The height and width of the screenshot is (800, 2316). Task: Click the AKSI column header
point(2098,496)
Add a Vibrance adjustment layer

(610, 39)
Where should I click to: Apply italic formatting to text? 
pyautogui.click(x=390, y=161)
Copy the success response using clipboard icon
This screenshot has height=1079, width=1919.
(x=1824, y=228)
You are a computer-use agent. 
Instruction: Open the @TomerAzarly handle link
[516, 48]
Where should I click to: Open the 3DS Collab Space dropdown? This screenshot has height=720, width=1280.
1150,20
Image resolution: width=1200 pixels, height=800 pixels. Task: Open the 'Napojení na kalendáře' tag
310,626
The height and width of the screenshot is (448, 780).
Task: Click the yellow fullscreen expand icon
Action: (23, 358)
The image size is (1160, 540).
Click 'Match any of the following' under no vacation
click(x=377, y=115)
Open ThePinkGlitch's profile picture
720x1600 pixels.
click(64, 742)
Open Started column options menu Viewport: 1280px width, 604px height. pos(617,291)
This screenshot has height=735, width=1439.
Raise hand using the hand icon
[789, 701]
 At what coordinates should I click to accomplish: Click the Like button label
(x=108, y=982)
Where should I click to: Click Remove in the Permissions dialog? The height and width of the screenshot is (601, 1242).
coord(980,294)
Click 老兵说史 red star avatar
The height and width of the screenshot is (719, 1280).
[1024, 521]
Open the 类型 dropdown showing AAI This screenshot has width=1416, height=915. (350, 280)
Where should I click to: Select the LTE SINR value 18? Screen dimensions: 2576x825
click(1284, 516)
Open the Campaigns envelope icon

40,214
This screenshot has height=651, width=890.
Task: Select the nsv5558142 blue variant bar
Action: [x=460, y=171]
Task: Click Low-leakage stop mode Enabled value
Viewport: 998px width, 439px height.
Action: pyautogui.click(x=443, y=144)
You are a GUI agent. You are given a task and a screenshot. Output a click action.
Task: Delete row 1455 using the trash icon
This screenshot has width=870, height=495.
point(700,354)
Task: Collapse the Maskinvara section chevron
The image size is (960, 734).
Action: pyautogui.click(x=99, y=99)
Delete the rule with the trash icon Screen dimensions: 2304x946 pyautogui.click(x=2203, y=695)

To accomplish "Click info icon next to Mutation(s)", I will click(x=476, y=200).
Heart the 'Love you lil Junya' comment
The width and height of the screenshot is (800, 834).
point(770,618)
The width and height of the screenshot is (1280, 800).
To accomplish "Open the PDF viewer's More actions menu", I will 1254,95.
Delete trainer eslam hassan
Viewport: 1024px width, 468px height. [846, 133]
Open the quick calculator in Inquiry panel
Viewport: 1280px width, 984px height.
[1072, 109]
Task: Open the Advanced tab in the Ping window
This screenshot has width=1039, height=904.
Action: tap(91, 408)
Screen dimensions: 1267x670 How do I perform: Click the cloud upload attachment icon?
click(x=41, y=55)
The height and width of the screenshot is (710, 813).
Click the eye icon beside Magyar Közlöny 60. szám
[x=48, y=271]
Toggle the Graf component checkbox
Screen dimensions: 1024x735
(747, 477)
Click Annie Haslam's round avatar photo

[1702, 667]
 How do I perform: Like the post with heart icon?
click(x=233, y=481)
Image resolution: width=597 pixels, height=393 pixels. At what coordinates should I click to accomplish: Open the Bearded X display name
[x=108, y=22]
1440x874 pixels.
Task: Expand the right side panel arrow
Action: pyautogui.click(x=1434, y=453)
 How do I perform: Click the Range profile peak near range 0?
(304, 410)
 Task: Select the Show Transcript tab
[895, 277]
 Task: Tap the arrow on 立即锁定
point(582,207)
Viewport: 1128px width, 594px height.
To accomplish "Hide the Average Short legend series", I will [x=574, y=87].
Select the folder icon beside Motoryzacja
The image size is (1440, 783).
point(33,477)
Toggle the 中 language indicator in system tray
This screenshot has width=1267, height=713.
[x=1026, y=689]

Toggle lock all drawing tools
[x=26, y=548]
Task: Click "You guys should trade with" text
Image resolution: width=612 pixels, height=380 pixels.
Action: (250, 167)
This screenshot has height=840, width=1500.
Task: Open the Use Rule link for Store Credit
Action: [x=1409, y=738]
-*-*-
[Your goal]
Working through the entries line by line, count those containing "menu" and report only the number.

[Answer space]
2